I have a TeamCity server setup to do my CI builds. I'm building and testing a C# solution and running some custom MSBuild tasks. One of these tasks is printing a warning in my build output...

MSBuild command line parameters contains "/property:" or "/p:" parameters. Please use Build Parameteres instead.

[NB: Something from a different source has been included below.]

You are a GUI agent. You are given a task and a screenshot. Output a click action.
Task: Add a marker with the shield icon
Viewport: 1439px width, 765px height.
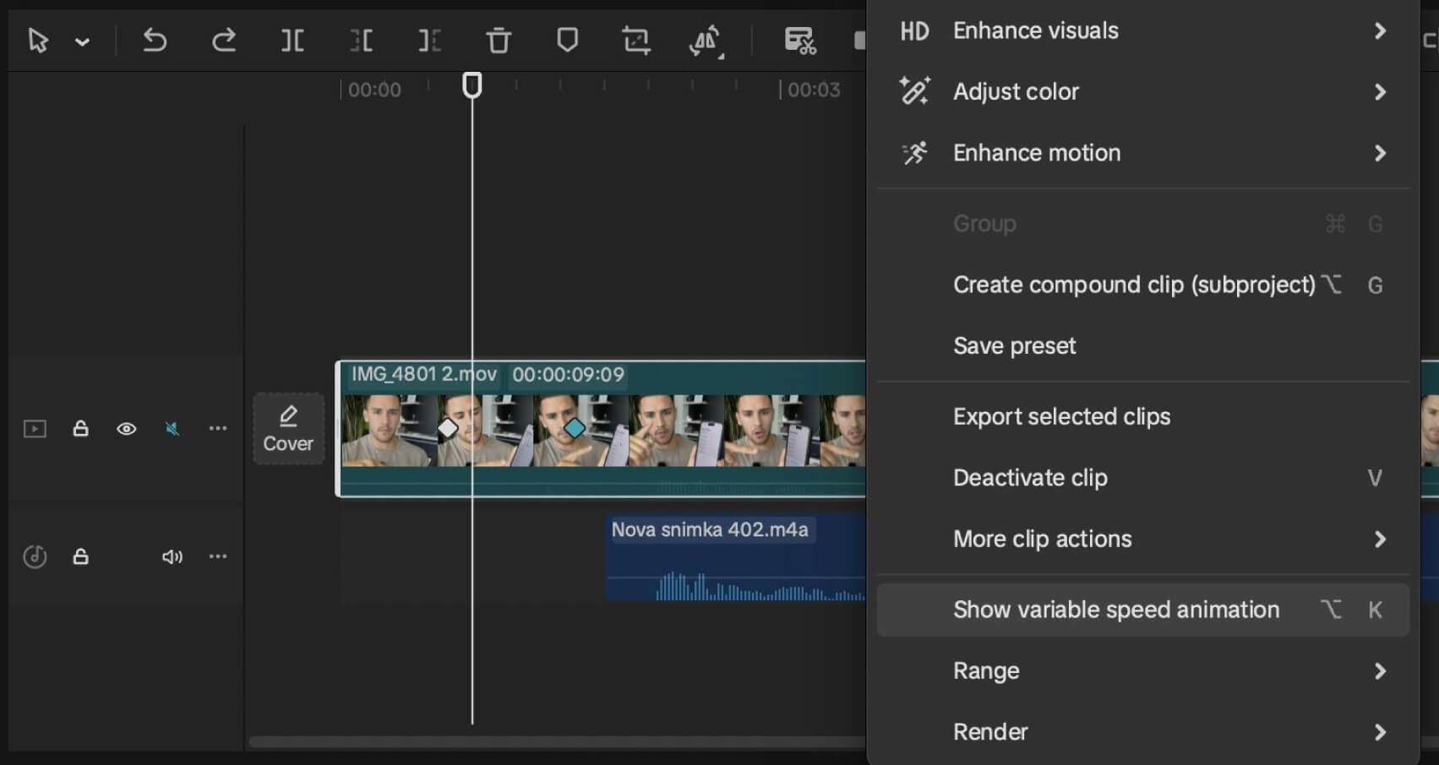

I don't understand what this means or how to remove it. It doesn't Google well (with or without the typo). I ran the task from the command line (with /verbosity:diagnostic) and it doesn't appear, so I believe it's a TeamCity message.

The MSBuild task is

<Target Name="InstallDb">
  <MakeDir Directories="$(DbPath)" />
  <Exec Command="sqlcmd -S .\sqlexpress -i db\OmnyxDatabaseDrop.sql" />
  <Exec Command="sqlcmd -S .\sqlexpress -i db\OmnyxDatabaseCreate.sql -v DbPath=&quot;$(DbPath)&quot;" />
  <Exec Command="sqlcmd -S .\sqlexpress -i db\OmnyxDatabaseProgrammability.sql" />
</Target>

And the relevant TeamCity step information is

MSBuild version: 4.0
MSBuild ToolsVersion: 4.0
Run platform: x64
Targets: InstallDb
Command line parameters: /property:DbPath=%env.DB_PATH%

2
@AnneTheAgile you simply add a TeamCity System Build Parameter. It's one of the 3 types of build parameters you mentioned. You name it like 'system.<name-of-my-build-parameter>' and provide the value that you want. TeamCity will automatically send it to MSBuild. You can check the value of the parameter in the build report. There's a tab for parameters where they all get listed.Anthony Mastrean

2 Answers

58
votes

You have to add Build Parameters under Properties and environment variables in the configuration

`enter image description here

So in the command line parameters in the Build Step for MSBUild, remove any property that is specified as /p: and add each of those to the Build Parameters ( screenshot above) and give the values

39
votes

It all happens behind the scenes! You just have to follow the right conventions. In your MSBuild script, you use the regular variable notation

$(DbPath)

And in TeamCity, you define a system or env variable

system.DbPath

TeamCity will automagically send all of its system/env variables to your MSBuild task, removing the 'system' or 'env' part. And you don't have to write /property:DbPath=system.DbPath in your TeamCity task.